**Problem details:** Transcribe exactly the line with "Click the selection handle at kiosk corner" and each line that follows it in the listing, down to the last, omitting all pictures.

**Information:**
'''

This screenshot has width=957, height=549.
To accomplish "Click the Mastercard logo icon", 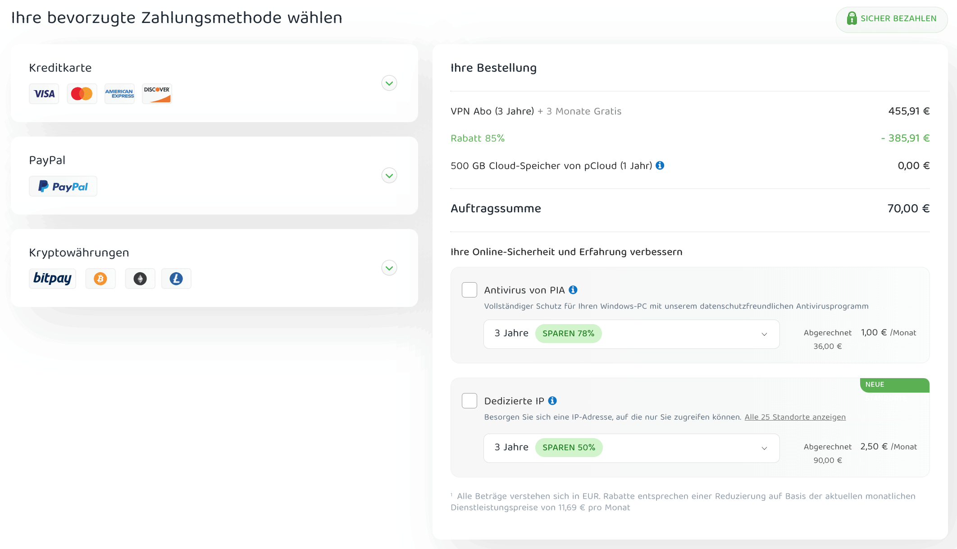I will [82, 94].
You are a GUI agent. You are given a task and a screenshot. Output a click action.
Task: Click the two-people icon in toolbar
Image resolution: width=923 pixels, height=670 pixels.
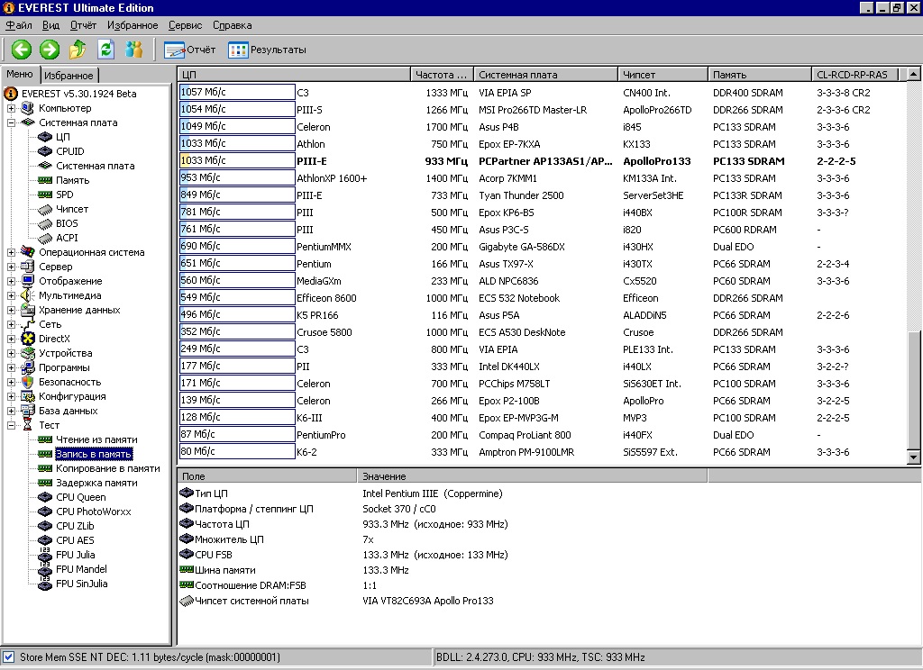click(x=133, y=50)

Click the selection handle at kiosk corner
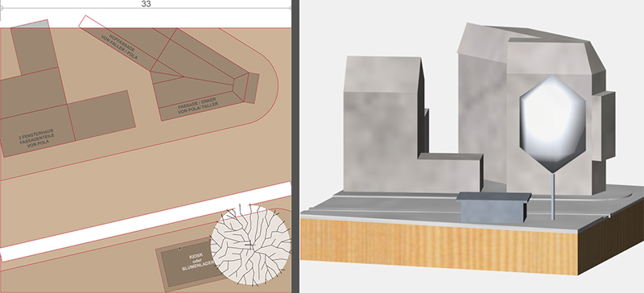click(180, 249)
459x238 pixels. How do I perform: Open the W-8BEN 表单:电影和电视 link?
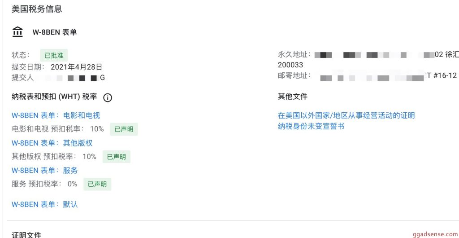[x=56, y=115]
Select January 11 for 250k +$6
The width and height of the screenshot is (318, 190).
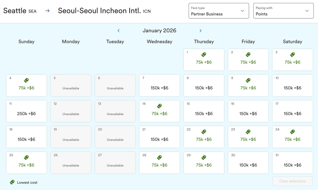26,111
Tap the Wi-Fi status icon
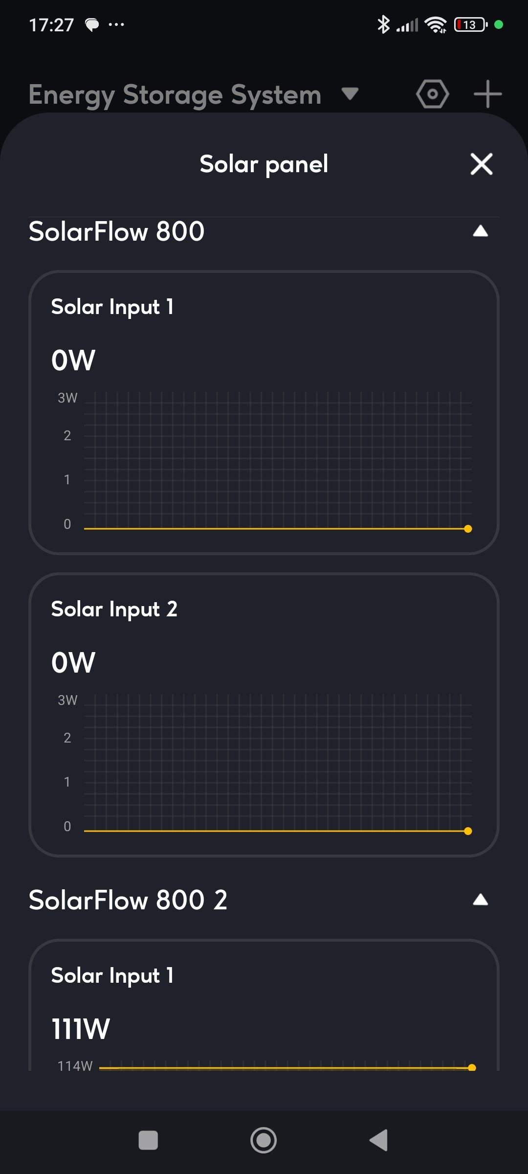 point(436,24)
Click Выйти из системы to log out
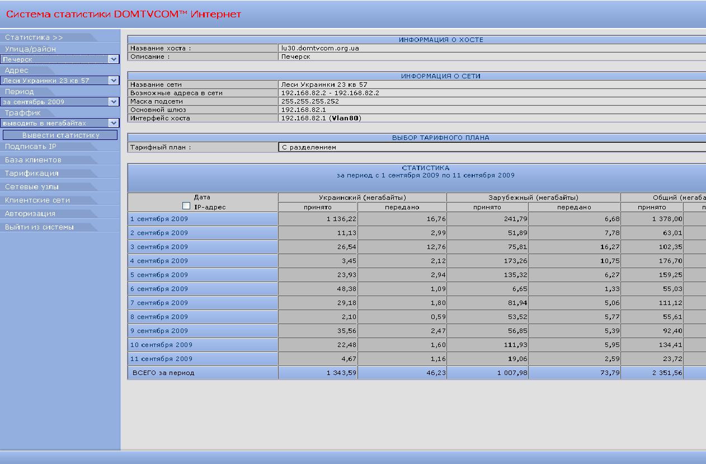 39,227

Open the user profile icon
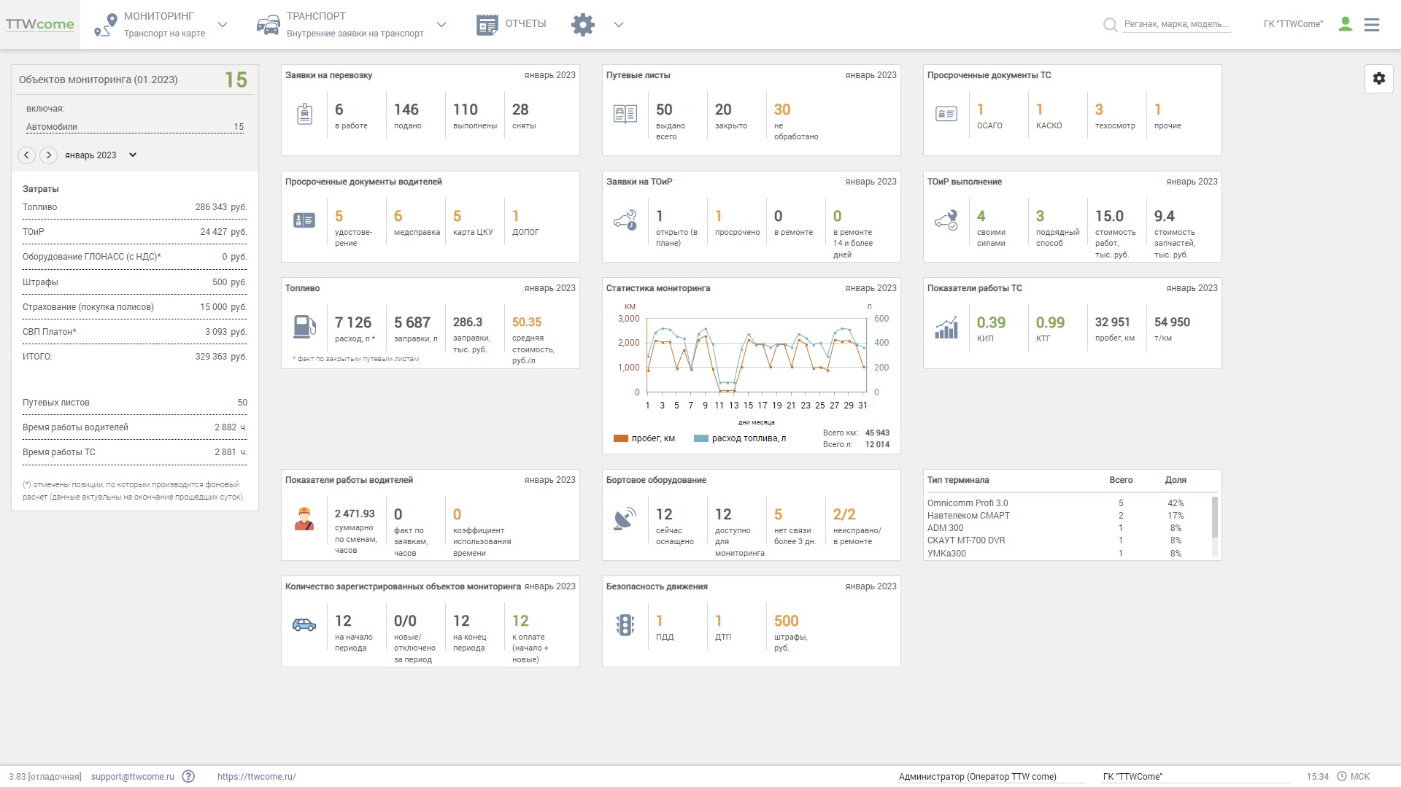click(1346, 24)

'''

**Solution:**
Click the selection handle at kiosk corner
click(180, 249)
459x238 pixels. How do I perform: Open the W-8BEN 表单:电影和电视 link?
[x=56, y=115]
Select January 11 for 250k +$6
The width and height of the screenshot is (318, 190).
26,111
Tap the Wi-Fi status icon
 point(436,24)
Click Выйти из системы to log out
 39,227

Open the user profile icon
click(1346, 24)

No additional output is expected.